Il futuro della professione contabile non è più una proiezione teorica, ma una realtà che bussa alle porte degli studi professionali italiani.
La recente ricerca “IA & Commercialisti: nuove frontiere della Professione” curata dall’UNGDCEC (Unione Nazionale Giovani Dottori Commercialisti ed Esperti Contabili), TeamSystem ed Euroconference, offre una fotografia nitida di come l’Intelligenza Artificiale stia ridisegnando i confini della categoria.
Basato su un campione di oltre 1.200 professionisti, il report evidenzia un settore in bilico tra il desiderio di innovazione e la necessità di nuove competenze.
Consapevolezza e gap generazionale
Il primo dato che emerge con forza è l’alto livello di consapevolezza: oltre il 60% dei professionisti dichiara di avere una conoscenza di base dell’IA, una percentuale che schizza al 90,7% tra gli under 43.
Non si tratta però solo di curiosità teorica: circa il 35% degli intervistati ha già iniziato a integrare strumenti di IA o sta attivamente esplorando soluzioni per farlo.
Il divario anagrafico suggerisce che saranno i giovani professionisti a fungere da “apripista”, trascinando gli studi verso un’adozione più strutturata delle tecnologie di “machine learning” e automazione.
Meno “Data Entry”, più “strategia”: il nuovo mix di attività
Uno dei punti focali della ricerca riguarda l’allocazione del tempo. L’IA promette di scardinare il modello tradizionale basato sugli adempimenti:
- attività classiche (bilanci e fiscalità): si prevede una contrazione del tempo dedicato pari al 17%;
- nuove specializzazioni: cresce l’interesse per il Controllo di Gestione (+7%), la Consulenza Strategica (+7%) e, naturalmente, l’area “IA, digitalizzazione e Data Science” (+8%).
L’automazione della contabilizzazione di fatture e documenti è indicata dal 38,4% dei rispondenti come la leva principale per liberare risorse da attività a basso valore aggiunto, permettendo al professionista di concentrarsi sulla “direzione d’orchestra” aziendale.
Ostacoli: competenze e affidabilità al centro del dibattito
Nonostante l’ottimismo (il 77,7% vede nell’IA un’opportunità di efficienza), il percorso di adozione non è privo di ostacoli. La mancanza di competenze specifiche è indicata dal 52,4% dei professionisti come il principale freno, seguita dai costi di implementazione (43%) e dai dubbi sull’affidabilità dei dati generati (41%).
La formazione emerge quindi come il vero ago della bilancia: il 77% degli intervistati ritiene che sviluppare capacità tecniche sugli strumenti di IA sarà la competenza più cruciale dei prossimi anni.

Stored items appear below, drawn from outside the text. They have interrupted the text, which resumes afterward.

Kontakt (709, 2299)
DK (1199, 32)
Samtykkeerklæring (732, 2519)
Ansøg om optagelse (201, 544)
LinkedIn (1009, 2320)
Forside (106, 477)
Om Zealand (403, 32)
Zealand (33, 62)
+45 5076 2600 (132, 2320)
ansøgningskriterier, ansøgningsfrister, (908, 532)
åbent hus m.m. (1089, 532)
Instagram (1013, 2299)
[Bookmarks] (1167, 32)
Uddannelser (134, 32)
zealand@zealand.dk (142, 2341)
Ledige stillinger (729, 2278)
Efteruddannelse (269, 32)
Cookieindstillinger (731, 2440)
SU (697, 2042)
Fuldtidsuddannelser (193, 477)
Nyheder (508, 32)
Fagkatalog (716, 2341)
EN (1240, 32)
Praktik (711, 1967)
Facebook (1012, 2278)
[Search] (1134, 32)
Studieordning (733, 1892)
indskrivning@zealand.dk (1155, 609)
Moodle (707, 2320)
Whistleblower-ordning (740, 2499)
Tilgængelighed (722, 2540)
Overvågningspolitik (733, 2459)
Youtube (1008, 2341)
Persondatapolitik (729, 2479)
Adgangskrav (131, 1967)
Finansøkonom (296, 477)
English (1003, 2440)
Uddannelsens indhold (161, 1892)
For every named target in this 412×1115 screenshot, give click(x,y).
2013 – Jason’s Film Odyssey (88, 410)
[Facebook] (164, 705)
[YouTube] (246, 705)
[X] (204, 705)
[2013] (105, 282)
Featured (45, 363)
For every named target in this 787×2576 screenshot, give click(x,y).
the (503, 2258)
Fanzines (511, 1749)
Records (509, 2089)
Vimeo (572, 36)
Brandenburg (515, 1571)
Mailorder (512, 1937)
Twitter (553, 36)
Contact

Il futuro dello Studio Professionale
Il report conclude che l’IA non sostituirà il Commercialista, ma ne cambierà profondamente l’identità. L’efficienza operativa non è il fine ultimo, ma il mezzo per riappropriarsi di un ruolo consulenziale che il peso degli adempimenti aveva parzialmente oscurato negli ultimi anni.
L’IA come “test di Rorschach” per la Professione
Analizzando i dati del report, emerge una verità sottile: l’Intelligenza Artificiale agisce come un catalizzatore che accelera processi di cambiamento già in atto.
La vera sfida per il Commercialista non è tecnologica, ma identitaria.
Per decenni, la professione è stata protetta e al contempo imprigionata dalla “riserva di legge” sugli adempimenti. Oggi, l’IA rende quegli stessi adempimenti una “commodity” a basso costo.
L’originalità del momento storico sta nel fatto che, paradossalmente, più la macchina diventa efficiente nel calcolo, più diventa prezioso ciò che è profondamente umano: l’empatia nel gestire la crisi di un imprenditore, l’etica nella pianificazione fiscale e la capacità di visione laterale.
Il “nuovo” Commercialista non deve temere di perdere ore di fatturazione sulla contabilità; deve piuttosto temere di non avere nulla da dire una volta che la macchina gli avrà regalato quel 17% di tempo in più.
La vera frontiera non è l’algoritmo, ma la capacità del professionista di trasformarsi da “custode dei numeri” a “interprete di scenari”.
In questo contesto, l’IA non è un concorrente, ma il copilota necessario per una professione che ha finalmente l’occasione di tornare alla sua vocazione più nobile: la consulenza di valore.